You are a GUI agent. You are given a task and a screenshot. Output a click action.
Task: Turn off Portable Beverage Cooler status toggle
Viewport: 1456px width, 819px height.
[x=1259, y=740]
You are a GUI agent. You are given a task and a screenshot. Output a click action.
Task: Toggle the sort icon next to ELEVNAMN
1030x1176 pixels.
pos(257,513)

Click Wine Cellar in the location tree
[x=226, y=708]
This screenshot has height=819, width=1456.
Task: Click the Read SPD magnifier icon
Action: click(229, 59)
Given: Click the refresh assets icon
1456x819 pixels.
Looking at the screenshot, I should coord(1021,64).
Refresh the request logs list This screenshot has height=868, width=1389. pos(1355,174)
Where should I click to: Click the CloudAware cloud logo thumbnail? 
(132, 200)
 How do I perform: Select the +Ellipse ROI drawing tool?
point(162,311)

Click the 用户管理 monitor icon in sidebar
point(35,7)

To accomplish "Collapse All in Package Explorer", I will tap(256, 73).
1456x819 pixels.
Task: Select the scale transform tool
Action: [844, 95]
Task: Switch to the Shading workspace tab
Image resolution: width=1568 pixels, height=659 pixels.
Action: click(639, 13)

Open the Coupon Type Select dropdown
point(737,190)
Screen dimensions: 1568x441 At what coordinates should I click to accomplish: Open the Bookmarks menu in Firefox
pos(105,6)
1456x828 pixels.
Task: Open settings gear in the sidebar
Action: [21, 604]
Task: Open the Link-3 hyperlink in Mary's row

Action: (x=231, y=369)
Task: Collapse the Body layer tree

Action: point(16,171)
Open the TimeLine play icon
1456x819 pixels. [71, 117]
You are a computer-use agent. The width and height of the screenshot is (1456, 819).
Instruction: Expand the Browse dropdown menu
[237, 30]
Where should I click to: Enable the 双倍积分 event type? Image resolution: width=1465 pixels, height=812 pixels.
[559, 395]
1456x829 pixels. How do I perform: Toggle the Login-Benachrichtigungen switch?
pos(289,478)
•••
ASSIGNMENT: Every word of the data above should be given again, exactly as it stands.

EXERCISE SOLUTION:
You are a GUI agent. You are given a task and a screenshot. Output a click action.
Task: Turn off Portable Beverage Cooler status toggle
Viewport: 1456px width, 819px height.
[x=1259, y=740]
You are a GUI agent. You are given a task and a screenshot. Output a click action.
Task: Toggle the sort icon next to ELEVNAMN
1030x1176 pixels.
pos(257,513)

Click Wine Cellar in the location tree
[x=226, y=708]
This screenshot has height=819, width=1456.
Task: Click the Read SPD magnifier icon
Action: click(229, 59)
Given: Click the refresh assets icon
1456x819 pixels.
Looking at the screenshot, I should coord(1021,64).
Refresh the request logs list This screenshot has height=868, width=1389. pos(1355,174)
Where should I click to: Click the CloudAware cloud logo thumbnail? 
(132, 200)
 How do I perform: Select the +Ellipse ROI drawing tool?
point(162,311)

Click the 用户管理 monitor icon in sidebar
point(35,7)

To accomplish "Collapse All in Package Explorer", I will tap(256, 73).
1456x819 pixels.
Task: Select the scale transform tool
Action: [844, 95]
Task: Switch to the Shading workspace tab
Image resolution: width=1568 pixels, height=659 pixels.
Action: click(639, 13)

Open the Coupon Type Select dropdown
point(737,190)
Screen dimensions: 1568x441 At what coordinates should I click to accomplish: Open the Bookmarks menu in Firefox
pos(105,6)
1456x828 pixels.
Task: Open settings gear in the sidebar
Action: [21, 604]
Task: Open the Link-3 hyperlink in Mary's row

Action: (x=231, y=369)
Task: Collapse the Body layer tree

Action: point(16,171)
Open the TimeLine play icon
1456x819 pixels. [71, 117]
You are a computer-use agent. The width and height of the screenshot is (1456, 819).
Instruction: Expand the Browse dropdown menu
[237, 30]
Where should I click to: Enable the 双倍积分 event type? Image resolution: width=1465 pixels, height=812 pixels.
[559, 395]
1456x829 pixels. How do I perform: Toggle the Login-Benachrichtigungen switch?
pos(289,478)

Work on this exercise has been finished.